If you can’t get a compounding pharmacy and a prescriber who both understand μg-range dosing, don’t try to improvise this at home. The math gets out of hand fast and the consequences of overshooting while on opioids are bad.
Practical stuff (general info; your provider’s protocol takes precedence)
- Typical reported doses in pain-medicine and ULDN-with-bupe contexts range from about 1 μg to 100 μg per day, often split twice daily. The Crain/Shen ratio used in some studies puts ULDN at roughly 1/10,000 of the opioid dose as a starting estimate, but real protocols vary widely.
- Onset: unlike LDN, effects (when present) are reported within days, not weeks. If it’s going to help, it usually helps quickly.
- Side effects are generally mild and similar to LDN: occasional vivid dreams, mild GI, headache. The lower the dose, the less you’d expect.
- Combination with Suboxone/Subutex: the pharmacology says this should be additive in the right direction (less tolerance, less withdrawal). Real-world experience is consistent with that for most people. A small minority report increased withdrawal-like symptoms, which generally means the dose was too high — drop by 10×, retry.
How to get it
Same general path as LDN, with extra emphasis on the compounding pharmacy understanding what you need:
- A prescriber willing to prescribe it off-label. ULDN-aware prescribers are rarer than LDN-aware ones. Pain-medicine doctors and addiction-medicine specialists are the most likely.
- A 503A compounding pharmacy that has done μg-range naltrexone preparations specifically. Ask. Some pharmacies that make LDN don’t go below 1 mg.
Telehealth options for ULDN specifically are limited. Some LDN telehealth platforms will consider μg dosing on request, but it’s case by case. Most people who use ULDN in this community got there via their own prescriber rather than a turnkey telehealth service.
What ULDN is not
- Not a replacement for MAT. It’s an adjunct during MAT, not a substitute.
- Not for use after washout. That’s LDN. If you’re past withdrawal and looking for a PAWS tool, LDN is the page for you.

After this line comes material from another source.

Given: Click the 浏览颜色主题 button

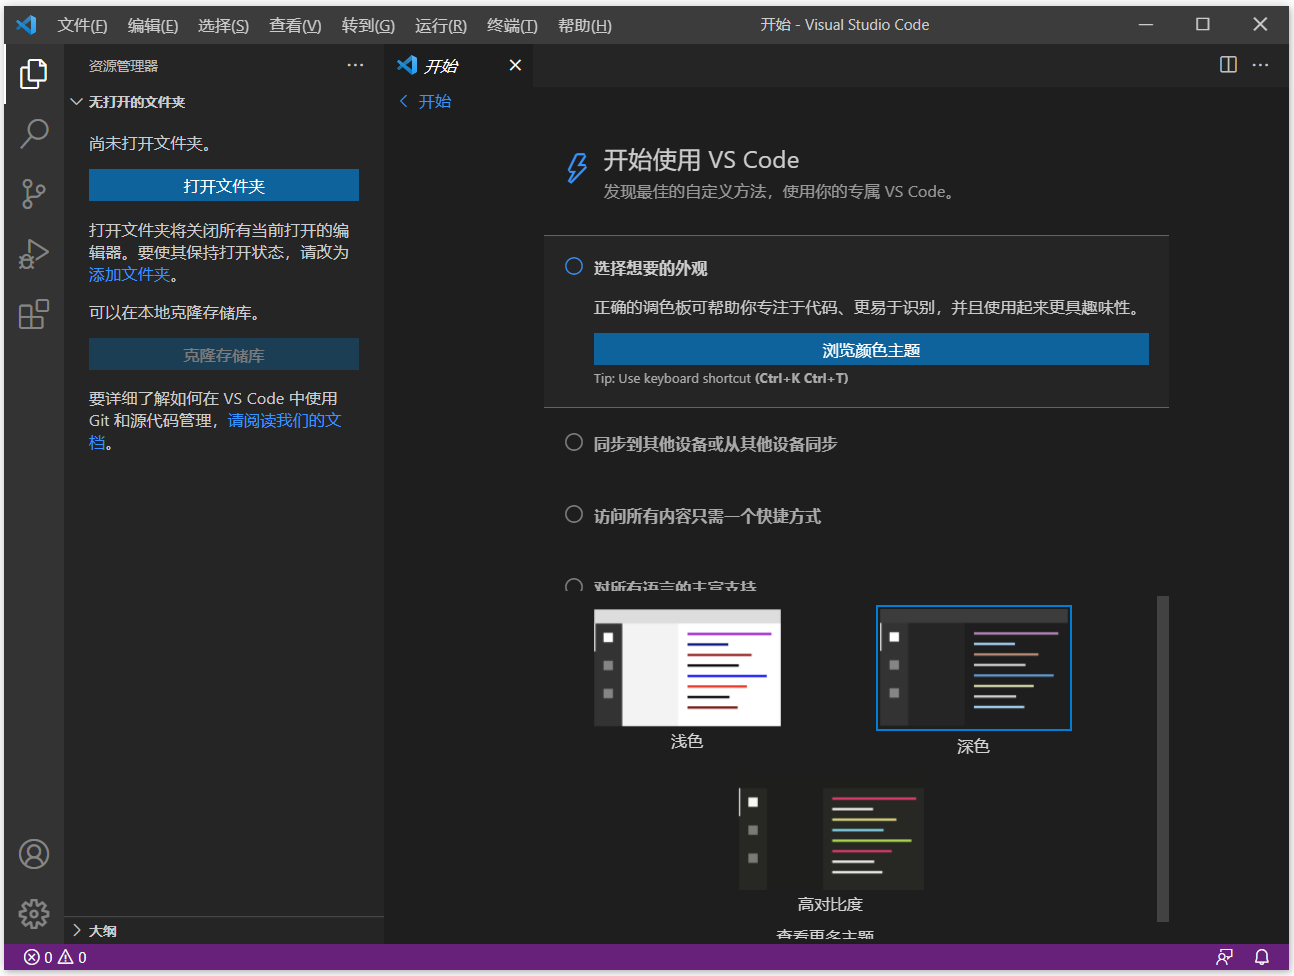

- Not a substitute for a real taper plan. ULDN may smooth the bottom of a taper; it doesn’t replace the taper.
- Not well-validated for the specific use cases above. The pharmacology is plausible, the small-trial evidence is encouraging in pain-medicine contexts, but large-scale data for “ULDN-with-bupe during taper” specifically doesn’t exist. You’d be running an N-of-1 experiment, and that’s worth being honest about.
- Not appropriate without medical oversight. The dose accuracy required, the interaction with whatever opioid you’re on, and the potential to overshoot into LDN territory all make this a tool that needs a prescriber in the loop.
Further reading
- LDN Research Trust — ULDN section — the same independent hub that covers LDN; their ULDN section is smaller but useful.

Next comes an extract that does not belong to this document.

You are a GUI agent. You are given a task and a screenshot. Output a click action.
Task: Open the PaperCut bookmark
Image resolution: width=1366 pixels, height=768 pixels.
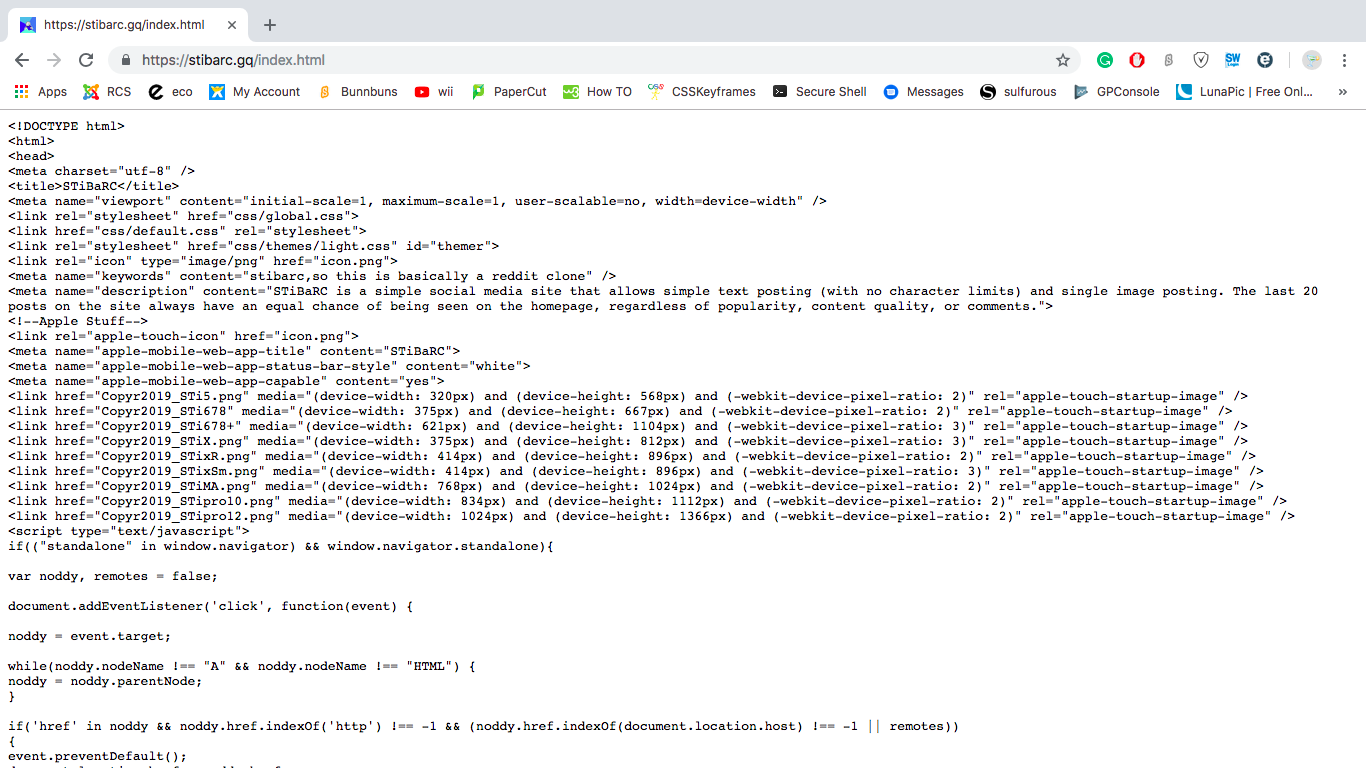[509, 91]
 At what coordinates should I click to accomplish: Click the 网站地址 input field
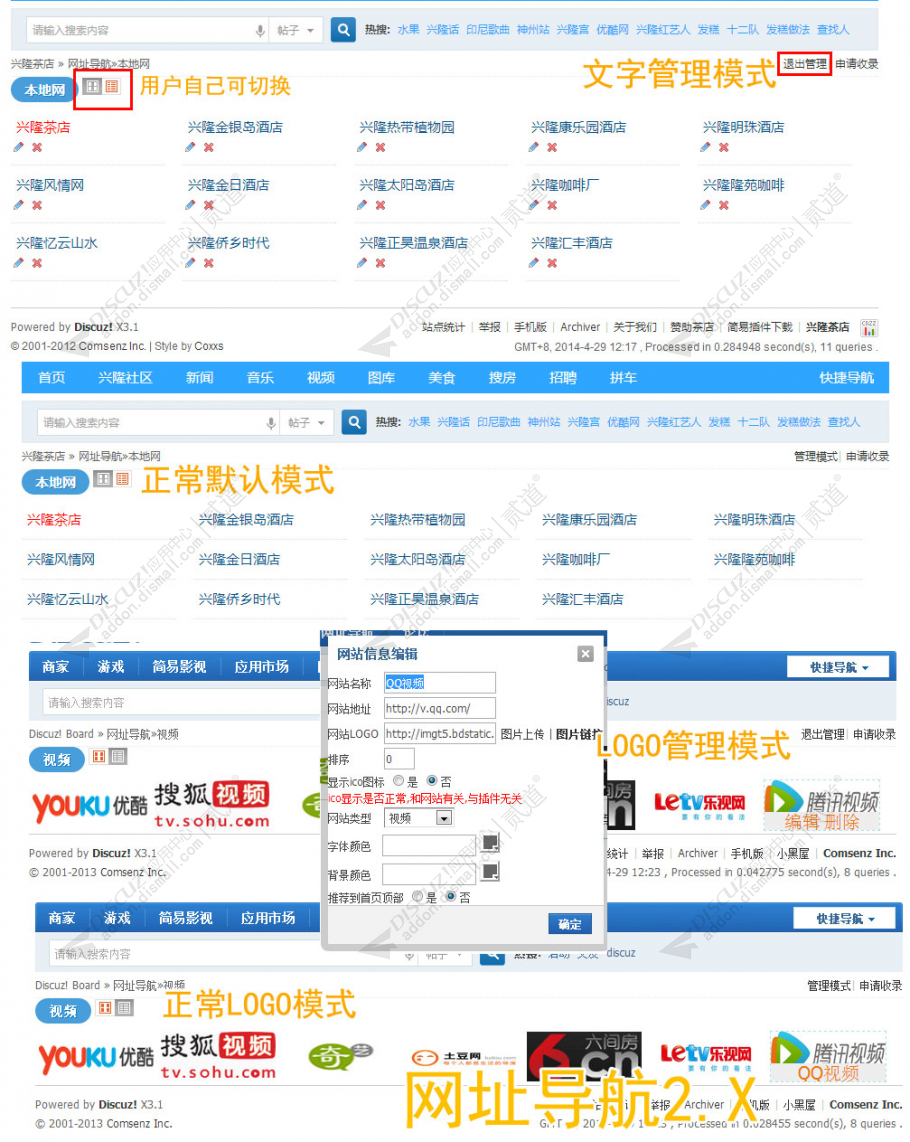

- Crain SM, Shen KF — Antagonists of excitatory opioid receptor functions enhance morphine’s analgesic potency and attenuate opioid tolerance/dependence liability — the foundational pharmacology paper for the dual-signaling model.
- Hamann S, Sloan P — Oral naltrexone to enhance analgesia in patients receiving transdermal fentanyl — clinical example.
- Cruciani RA et al — Ultra-low dose oral naltrexone decreases side effects and potentiates the effect of methadone — methadone-context example.
- Oxytrex (oxycodone + ultra-low-dose naltrexone) Phase III trial — the most-cited clinical evidence for the tolerance-blunting effect, in a chronic-pain population.
🩺 Reminder: ULDN is experimental enough that bringing it up with your prescriber is sometimes the harder problem. If your current prescriber has never heard of it, that doesn’t mean it’s bogus — it means you need a prescriber who has, or you need to bring the literature above and have the conversation. Don’t try to dose this yourself off a 50 mg tablet.